No entanto, não obstante suas opiniões terem o mérito inequívoco de lançar luz sobre um tema pertinente e atual, com a devida vênia opinarei sobre alguns pontos que considero simplistas, outros parciais e alguns até mesmo equivocados – esta é a razão de ser desta “carta”.

Confesso que a tarefa é desafiadora: contrapor ideias e pensamentos de um profissional com credenciais tão robustas – as grifes FGV e Harvard em seu currículo são, no mínimo, intimidadoras. Mas se as redes sociais servem para alguma coisa é para o velho e bom debate, não é mesmo?

Feitas as considerações iniciais, tenho uma dúvida a esclarecer:

– Ao afirmar que rede social não elege ninguém o senhor se referiu ao conjunto de mídias sociais do qual fazem parte Facebook, Instagram, Twitter e outros? Se sim, concordo plenamente com sua assertiva e paro a conversa por aqui.

– Ou o senhor confundiu ou deliberadamente comparou as redes sociais com o conjunto de estratégias e ações de comunicação que os politicos podem utilizar por meio da internet, da telefonia celular e outras mídias digitais, os quais chamamos genericamente de marketing digital? Se foi este o caso, precisamos conversar.

Vou partir do pressuposto de que o segundo tópico está correto, ok?

Eu cheguei a anunciar para os meus amigos e colegas de atividade do Facebook que escreveria um artigo sobre sua entrevista, mas não cheguei a tanto. Chamemos de apontamentos aleatórios.

Então, vamos lá!

O senhor está coberto de razão ao afirmar que as redes sociais não têm o poder de eleger ninguém. Se mal utilizado o marketing político digital não leva o candidato a lugar nenhum. Mas concorda comigo que este mesmo princípio também se aplica ao marketing tradicional, à utilização da TV, do rádio e também à dita campanha de rua?! Maus marqueteiros, sem estratégias ou com estratégias ruins, derrubam qualquer campanha, independente dos meios e canais. Não devemos culpar as tecnologias. No final a culpa é sempre do homem e não da “máquina”.

A sua entrevista, na minha modestíssima opinião, tem um vício de origem que é o título da matéria, o qual certamente não é de sua autoria – fosse eu reclamaria com o editor ou com o jornalista. Esta manchete (“Redes sociais não têm o poder de eleger ninguém”) sugere que as redes sociais são sinônimo de marketing digital e induzem os leitores a uma leitura equivocada.

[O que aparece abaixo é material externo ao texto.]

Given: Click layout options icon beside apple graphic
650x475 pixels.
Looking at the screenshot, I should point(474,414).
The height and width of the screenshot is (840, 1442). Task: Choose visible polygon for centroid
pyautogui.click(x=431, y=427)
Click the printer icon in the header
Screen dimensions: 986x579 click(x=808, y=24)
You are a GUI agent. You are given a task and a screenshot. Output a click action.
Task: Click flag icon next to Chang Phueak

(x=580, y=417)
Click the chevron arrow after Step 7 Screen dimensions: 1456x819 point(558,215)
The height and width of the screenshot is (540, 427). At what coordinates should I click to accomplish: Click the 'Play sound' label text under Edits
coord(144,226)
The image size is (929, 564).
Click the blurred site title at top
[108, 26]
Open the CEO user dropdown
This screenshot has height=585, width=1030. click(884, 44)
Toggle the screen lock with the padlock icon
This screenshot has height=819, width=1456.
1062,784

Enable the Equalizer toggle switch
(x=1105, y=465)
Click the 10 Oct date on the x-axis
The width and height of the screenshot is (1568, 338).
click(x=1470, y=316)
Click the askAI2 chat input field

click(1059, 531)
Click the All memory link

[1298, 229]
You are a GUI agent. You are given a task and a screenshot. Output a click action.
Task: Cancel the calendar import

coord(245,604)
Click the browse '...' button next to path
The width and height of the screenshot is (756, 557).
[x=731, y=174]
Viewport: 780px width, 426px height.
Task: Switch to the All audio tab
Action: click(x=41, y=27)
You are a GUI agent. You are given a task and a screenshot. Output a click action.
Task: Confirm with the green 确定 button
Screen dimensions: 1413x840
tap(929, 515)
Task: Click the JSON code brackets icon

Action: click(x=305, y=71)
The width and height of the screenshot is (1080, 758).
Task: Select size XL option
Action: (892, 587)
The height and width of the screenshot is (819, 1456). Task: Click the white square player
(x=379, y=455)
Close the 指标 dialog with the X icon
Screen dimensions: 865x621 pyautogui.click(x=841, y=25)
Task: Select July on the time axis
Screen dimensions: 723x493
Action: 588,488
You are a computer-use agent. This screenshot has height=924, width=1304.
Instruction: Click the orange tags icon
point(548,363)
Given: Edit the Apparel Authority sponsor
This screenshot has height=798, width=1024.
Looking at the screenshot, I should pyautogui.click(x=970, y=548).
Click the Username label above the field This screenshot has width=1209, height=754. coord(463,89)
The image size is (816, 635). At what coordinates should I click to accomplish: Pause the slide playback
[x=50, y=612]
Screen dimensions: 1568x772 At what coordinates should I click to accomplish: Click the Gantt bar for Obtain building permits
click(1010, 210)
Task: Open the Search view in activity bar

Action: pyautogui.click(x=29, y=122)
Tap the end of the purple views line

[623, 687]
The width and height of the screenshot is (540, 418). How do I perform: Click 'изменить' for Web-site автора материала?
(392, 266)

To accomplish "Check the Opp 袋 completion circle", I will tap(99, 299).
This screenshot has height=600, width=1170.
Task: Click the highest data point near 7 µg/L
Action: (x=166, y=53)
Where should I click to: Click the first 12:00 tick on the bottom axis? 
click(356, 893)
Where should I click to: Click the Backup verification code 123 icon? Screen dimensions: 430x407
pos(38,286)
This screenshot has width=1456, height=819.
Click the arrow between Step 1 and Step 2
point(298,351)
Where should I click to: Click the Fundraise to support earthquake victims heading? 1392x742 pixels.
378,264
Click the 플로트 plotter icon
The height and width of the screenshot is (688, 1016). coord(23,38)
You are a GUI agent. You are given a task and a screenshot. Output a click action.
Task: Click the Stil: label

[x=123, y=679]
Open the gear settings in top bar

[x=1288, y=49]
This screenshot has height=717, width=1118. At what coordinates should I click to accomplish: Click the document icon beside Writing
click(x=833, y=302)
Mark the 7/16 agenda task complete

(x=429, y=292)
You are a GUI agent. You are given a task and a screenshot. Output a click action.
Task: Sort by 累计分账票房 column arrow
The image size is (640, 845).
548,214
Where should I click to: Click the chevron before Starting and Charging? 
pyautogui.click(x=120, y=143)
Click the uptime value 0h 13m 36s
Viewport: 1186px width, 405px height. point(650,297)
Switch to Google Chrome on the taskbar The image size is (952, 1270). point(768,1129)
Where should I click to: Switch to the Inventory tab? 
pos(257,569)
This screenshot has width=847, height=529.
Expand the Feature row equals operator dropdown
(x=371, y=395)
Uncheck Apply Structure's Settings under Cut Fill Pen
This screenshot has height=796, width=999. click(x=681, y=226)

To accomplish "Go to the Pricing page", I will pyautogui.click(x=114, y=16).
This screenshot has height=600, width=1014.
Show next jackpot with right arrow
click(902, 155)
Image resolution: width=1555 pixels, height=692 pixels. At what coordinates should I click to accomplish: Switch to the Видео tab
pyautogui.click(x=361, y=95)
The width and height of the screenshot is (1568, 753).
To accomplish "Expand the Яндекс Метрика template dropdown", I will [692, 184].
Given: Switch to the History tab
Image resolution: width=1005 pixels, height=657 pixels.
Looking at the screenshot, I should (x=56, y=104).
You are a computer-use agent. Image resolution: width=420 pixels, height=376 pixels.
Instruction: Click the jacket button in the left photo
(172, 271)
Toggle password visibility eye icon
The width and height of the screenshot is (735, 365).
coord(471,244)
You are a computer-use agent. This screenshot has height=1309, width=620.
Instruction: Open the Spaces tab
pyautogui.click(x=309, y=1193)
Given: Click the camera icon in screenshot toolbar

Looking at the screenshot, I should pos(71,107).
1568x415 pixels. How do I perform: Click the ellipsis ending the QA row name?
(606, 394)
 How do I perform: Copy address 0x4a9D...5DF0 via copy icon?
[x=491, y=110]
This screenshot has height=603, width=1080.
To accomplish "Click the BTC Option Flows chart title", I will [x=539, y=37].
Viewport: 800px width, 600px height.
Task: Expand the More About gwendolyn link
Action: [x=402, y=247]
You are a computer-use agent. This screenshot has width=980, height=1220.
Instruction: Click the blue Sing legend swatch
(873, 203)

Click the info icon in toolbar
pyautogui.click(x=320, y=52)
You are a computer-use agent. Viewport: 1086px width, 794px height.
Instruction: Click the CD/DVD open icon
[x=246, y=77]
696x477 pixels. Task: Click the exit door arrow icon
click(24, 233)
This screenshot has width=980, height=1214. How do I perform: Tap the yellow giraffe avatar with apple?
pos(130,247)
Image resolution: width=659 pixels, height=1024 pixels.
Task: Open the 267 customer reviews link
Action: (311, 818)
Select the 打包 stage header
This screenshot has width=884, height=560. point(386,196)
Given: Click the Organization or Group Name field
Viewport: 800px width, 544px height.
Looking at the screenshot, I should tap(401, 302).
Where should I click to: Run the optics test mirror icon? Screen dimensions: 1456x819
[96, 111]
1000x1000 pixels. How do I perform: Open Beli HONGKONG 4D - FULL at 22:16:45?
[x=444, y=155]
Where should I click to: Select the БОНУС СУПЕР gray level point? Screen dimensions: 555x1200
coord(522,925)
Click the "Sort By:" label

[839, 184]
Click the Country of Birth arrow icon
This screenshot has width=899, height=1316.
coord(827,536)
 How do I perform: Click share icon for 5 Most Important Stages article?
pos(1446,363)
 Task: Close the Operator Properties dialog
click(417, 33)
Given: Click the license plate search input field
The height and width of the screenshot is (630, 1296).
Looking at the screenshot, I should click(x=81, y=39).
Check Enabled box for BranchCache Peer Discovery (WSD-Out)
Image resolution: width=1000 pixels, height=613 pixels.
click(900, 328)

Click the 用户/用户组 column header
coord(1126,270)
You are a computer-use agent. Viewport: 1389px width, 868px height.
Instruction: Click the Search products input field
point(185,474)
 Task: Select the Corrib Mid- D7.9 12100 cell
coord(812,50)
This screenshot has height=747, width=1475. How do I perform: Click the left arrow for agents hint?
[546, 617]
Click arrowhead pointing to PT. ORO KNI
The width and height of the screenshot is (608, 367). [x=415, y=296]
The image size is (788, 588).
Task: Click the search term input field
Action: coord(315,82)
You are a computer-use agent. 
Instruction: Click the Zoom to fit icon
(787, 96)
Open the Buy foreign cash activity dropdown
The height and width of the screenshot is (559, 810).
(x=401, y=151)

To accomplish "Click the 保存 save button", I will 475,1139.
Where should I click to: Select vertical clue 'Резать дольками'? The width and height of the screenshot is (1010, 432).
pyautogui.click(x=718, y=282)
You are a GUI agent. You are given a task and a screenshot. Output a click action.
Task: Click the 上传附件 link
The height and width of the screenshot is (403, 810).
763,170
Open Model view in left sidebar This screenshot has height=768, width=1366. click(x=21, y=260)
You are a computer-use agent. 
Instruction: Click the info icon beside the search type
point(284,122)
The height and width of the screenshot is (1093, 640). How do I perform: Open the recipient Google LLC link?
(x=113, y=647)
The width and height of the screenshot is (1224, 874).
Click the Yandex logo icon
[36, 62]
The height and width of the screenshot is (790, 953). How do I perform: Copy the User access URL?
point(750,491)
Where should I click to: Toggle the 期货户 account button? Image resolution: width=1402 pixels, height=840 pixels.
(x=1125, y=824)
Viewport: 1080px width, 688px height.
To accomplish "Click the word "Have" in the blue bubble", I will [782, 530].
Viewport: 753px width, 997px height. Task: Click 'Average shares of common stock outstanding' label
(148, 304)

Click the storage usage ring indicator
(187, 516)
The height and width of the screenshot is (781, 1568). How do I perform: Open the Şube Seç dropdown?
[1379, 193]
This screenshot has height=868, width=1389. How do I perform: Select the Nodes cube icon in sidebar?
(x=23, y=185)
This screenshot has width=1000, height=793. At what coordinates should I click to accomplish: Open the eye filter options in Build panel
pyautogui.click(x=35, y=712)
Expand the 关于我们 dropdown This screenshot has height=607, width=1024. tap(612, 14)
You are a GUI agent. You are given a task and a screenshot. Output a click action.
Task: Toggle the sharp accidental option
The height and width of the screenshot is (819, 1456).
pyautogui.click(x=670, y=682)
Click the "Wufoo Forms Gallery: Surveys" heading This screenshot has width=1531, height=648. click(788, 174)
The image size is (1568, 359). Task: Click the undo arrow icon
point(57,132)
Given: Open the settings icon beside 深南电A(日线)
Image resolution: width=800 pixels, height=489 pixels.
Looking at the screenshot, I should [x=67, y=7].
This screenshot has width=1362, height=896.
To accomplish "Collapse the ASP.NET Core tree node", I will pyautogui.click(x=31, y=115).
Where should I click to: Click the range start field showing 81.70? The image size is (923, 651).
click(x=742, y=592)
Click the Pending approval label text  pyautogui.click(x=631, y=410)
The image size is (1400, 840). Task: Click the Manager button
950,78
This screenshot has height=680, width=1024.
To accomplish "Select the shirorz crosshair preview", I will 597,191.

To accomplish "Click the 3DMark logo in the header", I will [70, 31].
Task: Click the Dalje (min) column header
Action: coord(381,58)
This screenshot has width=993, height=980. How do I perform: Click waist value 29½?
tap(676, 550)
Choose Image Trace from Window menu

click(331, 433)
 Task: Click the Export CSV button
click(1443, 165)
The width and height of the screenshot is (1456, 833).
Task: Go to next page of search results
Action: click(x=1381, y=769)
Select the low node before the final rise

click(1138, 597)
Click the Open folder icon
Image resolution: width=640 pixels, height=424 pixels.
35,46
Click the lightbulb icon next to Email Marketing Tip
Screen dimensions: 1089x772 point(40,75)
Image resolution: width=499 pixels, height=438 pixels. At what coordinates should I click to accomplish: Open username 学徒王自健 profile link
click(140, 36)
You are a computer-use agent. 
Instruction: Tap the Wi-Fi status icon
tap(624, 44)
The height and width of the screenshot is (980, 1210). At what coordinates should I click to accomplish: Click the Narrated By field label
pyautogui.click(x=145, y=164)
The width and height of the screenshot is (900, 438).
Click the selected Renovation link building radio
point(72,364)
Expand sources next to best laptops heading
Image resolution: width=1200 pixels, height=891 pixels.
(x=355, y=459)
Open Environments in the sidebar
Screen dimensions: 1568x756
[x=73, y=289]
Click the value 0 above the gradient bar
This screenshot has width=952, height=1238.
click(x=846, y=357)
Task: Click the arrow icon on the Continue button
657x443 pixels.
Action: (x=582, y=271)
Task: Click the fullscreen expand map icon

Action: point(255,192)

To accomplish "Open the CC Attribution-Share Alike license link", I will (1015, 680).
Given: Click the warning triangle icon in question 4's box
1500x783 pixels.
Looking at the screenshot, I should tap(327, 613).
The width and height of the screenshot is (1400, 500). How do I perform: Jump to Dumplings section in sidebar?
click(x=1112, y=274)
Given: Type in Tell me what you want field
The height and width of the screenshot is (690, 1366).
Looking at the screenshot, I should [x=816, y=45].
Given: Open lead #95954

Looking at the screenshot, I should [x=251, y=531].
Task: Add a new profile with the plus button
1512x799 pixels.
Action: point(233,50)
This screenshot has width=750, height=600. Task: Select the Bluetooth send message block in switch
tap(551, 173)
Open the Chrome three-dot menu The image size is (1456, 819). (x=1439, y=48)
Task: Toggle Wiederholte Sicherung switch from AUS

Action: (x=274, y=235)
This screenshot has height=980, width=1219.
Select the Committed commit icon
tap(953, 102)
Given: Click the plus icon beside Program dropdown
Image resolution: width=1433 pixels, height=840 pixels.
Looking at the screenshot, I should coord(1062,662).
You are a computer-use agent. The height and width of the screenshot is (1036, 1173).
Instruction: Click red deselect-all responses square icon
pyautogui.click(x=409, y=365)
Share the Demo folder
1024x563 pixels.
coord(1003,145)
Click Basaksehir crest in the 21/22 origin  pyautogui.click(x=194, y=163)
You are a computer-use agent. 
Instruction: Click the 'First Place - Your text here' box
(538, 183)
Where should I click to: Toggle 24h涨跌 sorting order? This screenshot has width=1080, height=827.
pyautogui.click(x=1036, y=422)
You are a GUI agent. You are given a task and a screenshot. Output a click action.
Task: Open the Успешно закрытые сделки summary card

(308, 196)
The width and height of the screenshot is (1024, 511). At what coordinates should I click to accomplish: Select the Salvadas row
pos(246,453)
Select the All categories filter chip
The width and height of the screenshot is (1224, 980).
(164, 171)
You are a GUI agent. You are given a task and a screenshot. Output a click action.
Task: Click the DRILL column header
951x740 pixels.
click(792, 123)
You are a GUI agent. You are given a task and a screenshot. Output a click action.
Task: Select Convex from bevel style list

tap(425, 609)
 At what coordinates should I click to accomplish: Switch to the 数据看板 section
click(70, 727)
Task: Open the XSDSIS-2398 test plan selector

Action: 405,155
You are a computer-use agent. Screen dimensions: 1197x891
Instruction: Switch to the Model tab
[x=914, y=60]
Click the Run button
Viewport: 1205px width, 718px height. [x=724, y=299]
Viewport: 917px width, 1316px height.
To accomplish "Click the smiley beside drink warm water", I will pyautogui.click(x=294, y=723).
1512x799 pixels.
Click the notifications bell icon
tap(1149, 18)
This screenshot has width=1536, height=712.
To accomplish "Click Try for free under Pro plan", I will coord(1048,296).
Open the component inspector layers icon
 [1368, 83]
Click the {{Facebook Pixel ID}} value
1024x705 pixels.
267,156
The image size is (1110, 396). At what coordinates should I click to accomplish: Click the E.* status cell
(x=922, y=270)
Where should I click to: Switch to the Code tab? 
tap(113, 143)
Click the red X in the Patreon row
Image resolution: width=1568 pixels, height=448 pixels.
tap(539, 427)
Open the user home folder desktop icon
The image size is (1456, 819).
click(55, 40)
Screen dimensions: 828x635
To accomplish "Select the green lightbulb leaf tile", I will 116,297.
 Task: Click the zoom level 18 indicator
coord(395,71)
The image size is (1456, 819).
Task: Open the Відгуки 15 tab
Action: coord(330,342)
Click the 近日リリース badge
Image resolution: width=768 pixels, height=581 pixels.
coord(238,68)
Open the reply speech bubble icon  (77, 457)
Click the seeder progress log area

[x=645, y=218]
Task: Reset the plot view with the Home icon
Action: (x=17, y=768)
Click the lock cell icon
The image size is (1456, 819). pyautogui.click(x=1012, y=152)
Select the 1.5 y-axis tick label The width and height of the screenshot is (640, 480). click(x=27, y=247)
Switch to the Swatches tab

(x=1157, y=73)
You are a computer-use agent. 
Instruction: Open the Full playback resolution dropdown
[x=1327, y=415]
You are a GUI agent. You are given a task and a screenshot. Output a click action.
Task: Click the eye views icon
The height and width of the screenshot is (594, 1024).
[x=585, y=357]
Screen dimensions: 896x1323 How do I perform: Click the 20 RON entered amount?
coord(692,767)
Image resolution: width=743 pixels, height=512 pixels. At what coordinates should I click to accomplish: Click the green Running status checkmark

É uma generalização que apequena o debate.

As redes sociais são apenas parte de um complexo ecossistema digital que envolve inteligência artificial, mineração de dados, estudo comportamental dos eleitores, mobilização e gestão de comunidades, pesquisas e grupos focais online, captação e nutrição de leads , utilização de um mix diverso de canais, aplicativos e ferramentas que ultrapassam o universo das redes sociais como o próprio whatsapp e – pasme – até o bom e velho e-mail. E tem muito mais – repare que eu nem falei do famoso mas pouco compreendido Big Data.

Portanto, é equivocado falar em redes sociais (a parte) quando o correto é dizer marketing digital para as áreas política e eleitoral (o todo). Concorda?!

Manchete à parte, suas respostas às perguntas do entrevistador são claras e típicas de quem domina o assunto. Parabéns! O problema é que elas contém verdades, meias verdades e também afirmações que não se sustentam, seja por desconhecimento ou – perdoe-me a franqueza– má vontade com o universo digital.

Para facilitar a compreensão do meu raciocínio, pincei algumas frases do senhor as quais comentarei na sequência:

– “As agências de marketing e consultorias querem criar um novo mercado e ficam alimentando um mito em torno do poder das redes sociais em uma eleição”.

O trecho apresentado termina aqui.